3 We then compared the change in left ventricular pressure (Pmax), left ventricular end-diastolic pressure, coronary flow and coronary vascular resistance in isolated perfused hearts obtained from control and diabetic animals after 40 min of global ischaemia (I) followed by 30 min of reperfusion (R). The decline in cardiac function was three- to five-fold greater in the hearts obtained from diabetic vs. control animals.

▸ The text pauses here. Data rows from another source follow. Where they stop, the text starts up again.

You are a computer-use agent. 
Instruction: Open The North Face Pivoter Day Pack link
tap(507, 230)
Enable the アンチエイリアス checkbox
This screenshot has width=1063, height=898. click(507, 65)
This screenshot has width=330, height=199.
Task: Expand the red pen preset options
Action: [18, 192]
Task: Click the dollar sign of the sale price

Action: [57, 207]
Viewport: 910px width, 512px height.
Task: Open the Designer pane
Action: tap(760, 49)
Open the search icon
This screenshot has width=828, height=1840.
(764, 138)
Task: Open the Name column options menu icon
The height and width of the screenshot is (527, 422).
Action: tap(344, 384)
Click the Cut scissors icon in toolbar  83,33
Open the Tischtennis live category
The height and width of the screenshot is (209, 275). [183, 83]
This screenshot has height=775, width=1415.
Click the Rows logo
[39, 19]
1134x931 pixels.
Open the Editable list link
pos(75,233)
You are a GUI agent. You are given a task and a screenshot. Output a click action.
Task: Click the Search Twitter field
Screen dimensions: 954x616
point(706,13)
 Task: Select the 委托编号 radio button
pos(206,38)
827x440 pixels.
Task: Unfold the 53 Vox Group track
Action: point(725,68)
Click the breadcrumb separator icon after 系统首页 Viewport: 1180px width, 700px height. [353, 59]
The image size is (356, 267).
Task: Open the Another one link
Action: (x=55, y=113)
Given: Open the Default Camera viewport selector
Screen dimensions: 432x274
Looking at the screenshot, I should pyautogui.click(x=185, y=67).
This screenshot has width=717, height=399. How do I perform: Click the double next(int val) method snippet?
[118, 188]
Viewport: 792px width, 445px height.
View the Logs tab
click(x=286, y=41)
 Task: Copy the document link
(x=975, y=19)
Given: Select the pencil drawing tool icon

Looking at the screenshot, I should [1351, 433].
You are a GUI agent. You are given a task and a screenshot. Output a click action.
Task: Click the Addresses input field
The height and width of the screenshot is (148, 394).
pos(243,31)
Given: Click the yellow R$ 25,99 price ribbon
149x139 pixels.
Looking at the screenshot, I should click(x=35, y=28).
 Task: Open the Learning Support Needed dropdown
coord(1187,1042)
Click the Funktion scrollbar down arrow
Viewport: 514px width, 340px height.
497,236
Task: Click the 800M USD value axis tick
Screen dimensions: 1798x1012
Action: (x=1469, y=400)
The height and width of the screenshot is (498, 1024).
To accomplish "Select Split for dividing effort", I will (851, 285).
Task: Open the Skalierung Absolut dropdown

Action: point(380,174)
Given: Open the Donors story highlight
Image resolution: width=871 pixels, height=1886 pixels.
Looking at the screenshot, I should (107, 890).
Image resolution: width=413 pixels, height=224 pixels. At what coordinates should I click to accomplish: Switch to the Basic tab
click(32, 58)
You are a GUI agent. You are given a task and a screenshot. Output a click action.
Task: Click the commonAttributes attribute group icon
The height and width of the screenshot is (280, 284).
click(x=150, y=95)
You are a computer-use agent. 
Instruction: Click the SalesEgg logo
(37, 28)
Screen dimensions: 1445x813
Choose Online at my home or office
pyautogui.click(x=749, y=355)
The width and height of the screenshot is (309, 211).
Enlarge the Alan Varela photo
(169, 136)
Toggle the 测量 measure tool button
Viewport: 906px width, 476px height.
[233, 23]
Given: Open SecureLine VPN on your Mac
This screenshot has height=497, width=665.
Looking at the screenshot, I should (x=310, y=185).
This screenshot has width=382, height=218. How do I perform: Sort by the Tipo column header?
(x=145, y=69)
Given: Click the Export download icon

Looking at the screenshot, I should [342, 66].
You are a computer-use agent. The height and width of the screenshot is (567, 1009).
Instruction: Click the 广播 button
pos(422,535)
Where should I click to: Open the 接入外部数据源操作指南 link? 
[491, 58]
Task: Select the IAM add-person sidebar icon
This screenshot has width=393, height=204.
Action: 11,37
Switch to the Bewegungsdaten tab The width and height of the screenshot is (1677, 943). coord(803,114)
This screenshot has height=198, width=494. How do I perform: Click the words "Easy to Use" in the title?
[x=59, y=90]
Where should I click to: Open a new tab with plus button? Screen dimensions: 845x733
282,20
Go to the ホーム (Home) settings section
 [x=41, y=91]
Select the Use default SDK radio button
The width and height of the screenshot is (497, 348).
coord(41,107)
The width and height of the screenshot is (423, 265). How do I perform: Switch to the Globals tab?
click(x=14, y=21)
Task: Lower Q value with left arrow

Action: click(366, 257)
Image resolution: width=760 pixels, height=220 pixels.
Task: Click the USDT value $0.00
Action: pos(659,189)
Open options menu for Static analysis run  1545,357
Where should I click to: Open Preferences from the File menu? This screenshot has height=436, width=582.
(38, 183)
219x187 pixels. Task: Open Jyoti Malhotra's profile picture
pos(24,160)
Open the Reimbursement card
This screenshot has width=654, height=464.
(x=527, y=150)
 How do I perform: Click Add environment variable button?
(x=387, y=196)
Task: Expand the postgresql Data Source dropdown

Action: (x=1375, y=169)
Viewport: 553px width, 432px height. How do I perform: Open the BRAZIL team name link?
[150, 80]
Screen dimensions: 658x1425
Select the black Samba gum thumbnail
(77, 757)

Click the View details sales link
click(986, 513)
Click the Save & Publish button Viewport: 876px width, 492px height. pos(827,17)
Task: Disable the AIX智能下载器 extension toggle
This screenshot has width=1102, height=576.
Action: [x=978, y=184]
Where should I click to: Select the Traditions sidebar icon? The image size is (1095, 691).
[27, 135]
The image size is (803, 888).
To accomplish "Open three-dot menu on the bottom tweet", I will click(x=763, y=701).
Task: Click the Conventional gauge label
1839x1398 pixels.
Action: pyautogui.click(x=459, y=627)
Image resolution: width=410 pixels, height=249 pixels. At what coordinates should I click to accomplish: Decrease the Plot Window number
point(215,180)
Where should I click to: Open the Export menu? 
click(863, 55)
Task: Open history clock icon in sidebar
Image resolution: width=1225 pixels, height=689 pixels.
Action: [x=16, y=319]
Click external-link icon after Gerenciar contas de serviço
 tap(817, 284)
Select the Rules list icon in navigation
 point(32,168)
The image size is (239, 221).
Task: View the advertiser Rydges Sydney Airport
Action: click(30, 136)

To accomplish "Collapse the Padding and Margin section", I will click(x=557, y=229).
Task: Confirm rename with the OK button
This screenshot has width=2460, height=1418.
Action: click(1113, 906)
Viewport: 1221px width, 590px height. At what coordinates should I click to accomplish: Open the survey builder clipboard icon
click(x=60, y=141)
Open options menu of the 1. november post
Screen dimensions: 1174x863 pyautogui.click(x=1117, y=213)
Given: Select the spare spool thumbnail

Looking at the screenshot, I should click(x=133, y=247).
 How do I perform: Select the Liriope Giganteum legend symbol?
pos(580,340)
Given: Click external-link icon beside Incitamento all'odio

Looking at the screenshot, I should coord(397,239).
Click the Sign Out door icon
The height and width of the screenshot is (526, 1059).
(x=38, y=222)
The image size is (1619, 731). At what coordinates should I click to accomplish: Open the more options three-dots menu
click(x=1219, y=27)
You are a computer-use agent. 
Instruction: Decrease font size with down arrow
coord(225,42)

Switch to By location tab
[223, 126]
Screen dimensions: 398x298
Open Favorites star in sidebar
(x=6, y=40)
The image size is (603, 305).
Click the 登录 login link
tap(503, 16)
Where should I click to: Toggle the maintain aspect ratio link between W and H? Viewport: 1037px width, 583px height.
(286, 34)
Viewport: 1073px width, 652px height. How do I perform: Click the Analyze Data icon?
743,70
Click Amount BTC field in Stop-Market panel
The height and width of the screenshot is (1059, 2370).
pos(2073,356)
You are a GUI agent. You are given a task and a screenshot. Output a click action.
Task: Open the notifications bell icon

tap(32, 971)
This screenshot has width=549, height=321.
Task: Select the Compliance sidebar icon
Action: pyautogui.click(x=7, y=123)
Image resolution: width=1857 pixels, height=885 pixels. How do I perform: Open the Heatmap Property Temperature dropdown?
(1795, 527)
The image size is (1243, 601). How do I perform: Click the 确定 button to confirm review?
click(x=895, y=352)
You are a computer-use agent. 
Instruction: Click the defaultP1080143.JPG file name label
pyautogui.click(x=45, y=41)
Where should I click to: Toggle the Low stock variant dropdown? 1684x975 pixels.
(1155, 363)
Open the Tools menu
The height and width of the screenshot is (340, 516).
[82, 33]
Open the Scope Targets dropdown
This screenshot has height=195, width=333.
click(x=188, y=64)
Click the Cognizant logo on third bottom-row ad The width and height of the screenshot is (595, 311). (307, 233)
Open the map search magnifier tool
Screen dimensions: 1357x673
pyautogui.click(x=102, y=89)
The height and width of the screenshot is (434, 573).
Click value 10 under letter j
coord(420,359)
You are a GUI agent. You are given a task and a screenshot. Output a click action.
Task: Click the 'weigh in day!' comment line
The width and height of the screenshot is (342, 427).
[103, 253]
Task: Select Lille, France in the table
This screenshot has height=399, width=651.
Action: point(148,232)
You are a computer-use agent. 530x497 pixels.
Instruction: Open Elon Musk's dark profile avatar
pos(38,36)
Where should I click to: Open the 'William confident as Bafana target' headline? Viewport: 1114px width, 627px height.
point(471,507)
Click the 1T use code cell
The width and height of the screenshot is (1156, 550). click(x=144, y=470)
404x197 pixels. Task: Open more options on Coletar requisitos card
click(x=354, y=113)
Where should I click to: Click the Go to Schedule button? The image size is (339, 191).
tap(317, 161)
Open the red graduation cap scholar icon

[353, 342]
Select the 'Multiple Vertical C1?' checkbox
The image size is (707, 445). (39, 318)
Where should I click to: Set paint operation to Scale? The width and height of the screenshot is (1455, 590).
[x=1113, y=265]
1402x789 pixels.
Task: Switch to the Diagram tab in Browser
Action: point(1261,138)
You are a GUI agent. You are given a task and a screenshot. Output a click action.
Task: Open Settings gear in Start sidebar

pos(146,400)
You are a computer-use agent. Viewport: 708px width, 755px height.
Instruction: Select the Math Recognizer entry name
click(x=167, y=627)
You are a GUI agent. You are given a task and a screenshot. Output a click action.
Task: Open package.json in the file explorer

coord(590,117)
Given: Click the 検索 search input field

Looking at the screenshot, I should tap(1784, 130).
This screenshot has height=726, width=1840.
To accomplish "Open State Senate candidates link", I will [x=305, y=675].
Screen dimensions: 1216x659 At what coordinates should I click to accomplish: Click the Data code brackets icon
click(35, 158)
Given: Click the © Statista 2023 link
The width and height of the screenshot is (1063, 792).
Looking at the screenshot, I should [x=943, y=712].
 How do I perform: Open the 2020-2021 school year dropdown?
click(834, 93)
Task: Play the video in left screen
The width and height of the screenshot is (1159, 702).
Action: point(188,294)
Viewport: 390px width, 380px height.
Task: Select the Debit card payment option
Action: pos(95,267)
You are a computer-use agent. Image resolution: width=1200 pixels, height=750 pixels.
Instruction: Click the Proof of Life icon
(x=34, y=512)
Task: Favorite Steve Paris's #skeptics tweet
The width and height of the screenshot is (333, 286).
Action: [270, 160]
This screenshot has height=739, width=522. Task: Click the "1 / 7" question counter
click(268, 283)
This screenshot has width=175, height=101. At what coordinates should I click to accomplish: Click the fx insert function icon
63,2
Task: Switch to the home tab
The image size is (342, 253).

4 Pretreatment of the hearts with N-hydroxy-N′-(4-butyl-2-methyl-phenyl)-formamidine (HET0016, 1 μm), a selective inhibitor of the synthesis of 20-HETE, for 30 min before I/R resulted in significant improvement in the recovery of cardiac function in the hearts obtained from diabetic but not in control rats. Perfusion with an inhibitor of soluble epoxide hydrolase, 1-cyclohexyl-3-dodecyl urea (CDU), before I/R improved the recovery of cardiac function in hearts obtained from both control and diabetic animals. Perfusion with both HET0016 and CDU resulted in significantly better recovery of cardiac function of diabetic hearts following I/R than that seen using either drug alone. Pretreatment of the hearts with glibenclamide (1 μm), an inhibitor of ATP-sensitive potassium channels, attenuated the cardioprotective effects of both CDU and HET0016.
5 This is the first study to suggest that acute blockade of the formation of 20-HETE and/or reduced inactivation of EETs could be an important strategy to reduce cardiac dysfunction following I/R events in diabetes.